Only four days before Jenkinson reached Qazvin, a Turkish ambassador had arrived “to conclude a perpetual peace betwixt the same great Turk and the Sophy.” Nine years earlier, in November 1553, Jenkinson had watched as Sultan Süleyman marched into Aleppo en route to Persia just weeks after strangling his son Mustafa. The consequences of that murderous decision would eventually scupper Jenkinson’s negotiations with Shah Tahmasp. Mustafa’s death left Süleyman’s sons Selim and Bayezid to fight over the right to succeed their father. The inevitable factionalism and intrigue culminated in Bayezid rebelling against his brother and father. Having been defeated by them at the Battle of Konya in May 1559, Bayezid fled and sought asylum at Shah Tahmasp’s court in Qazvin. The shah was initially delighted to shelter such a prestigious rebel from his great enemy and used Bayezid as leverage in negotiating a favorable renewal of the peace treaty of Amasya.
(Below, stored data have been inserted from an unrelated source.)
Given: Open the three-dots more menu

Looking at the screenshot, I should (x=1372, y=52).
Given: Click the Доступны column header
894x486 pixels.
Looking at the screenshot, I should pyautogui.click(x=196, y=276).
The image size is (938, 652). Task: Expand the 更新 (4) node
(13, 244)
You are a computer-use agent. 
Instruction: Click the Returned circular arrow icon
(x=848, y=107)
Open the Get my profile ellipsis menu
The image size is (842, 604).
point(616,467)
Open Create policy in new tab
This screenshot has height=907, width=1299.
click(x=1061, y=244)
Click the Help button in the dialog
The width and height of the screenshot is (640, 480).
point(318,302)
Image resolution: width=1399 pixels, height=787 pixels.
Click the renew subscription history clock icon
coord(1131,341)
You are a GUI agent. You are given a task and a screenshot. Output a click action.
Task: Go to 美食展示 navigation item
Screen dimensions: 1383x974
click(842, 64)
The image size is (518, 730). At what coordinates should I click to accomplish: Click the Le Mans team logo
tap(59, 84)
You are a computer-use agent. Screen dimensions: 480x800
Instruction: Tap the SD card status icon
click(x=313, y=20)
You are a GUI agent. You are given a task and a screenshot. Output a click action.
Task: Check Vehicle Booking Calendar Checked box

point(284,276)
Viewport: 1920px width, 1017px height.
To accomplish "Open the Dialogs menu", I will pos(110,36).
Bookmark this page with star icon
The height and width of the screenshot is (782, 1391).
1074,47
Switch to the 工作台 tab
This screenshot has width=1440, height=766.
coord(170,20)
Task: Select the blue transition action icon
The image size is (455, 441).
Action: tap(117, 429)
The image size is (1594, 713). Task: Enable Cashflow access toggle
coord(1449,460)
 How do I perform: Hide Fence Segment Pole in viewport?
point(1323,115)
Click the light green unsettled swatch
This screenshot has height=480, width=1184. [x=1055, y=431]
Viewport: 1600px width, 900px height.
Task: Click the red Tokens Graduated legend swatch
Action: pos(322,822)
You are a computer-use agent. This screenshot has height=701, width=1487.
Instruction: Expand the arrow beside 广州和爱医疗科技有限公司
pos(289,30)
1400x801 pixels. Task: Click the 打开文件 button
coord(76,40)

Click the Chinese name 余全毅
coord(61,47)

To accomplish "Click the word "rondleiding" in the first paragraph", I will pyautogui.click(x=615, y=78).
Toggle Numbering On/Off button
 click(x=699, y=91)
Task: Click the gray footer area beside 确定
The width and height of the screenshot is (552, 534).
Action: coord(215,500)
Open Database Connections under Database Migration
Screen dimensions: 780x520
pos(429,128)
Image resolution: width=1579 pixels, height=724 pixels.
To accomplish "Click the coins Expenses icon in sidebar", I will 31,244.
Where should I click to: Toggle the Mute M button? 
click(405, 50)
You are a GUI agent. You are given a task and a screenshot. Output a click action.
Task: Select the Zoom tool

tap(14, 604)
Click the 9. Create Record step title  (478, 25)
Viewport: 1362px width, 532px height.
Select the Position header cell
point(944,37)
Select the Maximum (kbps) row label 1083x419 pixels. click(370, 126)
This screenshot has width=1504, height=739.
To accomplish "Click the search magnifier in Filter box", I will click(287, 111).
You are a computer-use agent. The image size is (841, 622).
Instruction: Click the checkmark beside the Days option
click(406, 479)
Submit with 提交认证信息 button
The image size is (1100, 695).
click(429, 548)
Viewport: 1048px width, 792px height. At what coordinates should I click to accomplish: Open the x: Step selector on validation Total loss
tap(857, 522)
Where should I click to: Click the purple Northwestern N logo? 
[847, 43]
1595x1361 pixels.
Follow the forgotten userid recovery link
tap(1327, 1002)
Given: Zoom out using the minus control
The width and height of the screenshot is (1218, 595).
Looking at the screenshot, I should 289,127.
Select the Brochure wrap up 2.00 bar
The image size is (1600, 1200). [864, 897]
In return, Süleyman and Selim demanded Bayezid’s rendition. Finally, in 1561 Shah Tahmasp agreed, and an Ottoman delegation was sent to Qazvin. Bayezid and his four sons were handed over and summarily garroted the moment they left the city in July 1562.
30
An appalled Jenkinson reported that with Bayezid “being slain according to the Turk’s will, the Sophy sent him his head for a present, not a little desired, and acceptable to the unnatural father.” It would be inaccurate to say that the shah had ordered Bayezid’s execution, but he certainly displayed murderous duplicity in sanctioning yet another act of political filicide.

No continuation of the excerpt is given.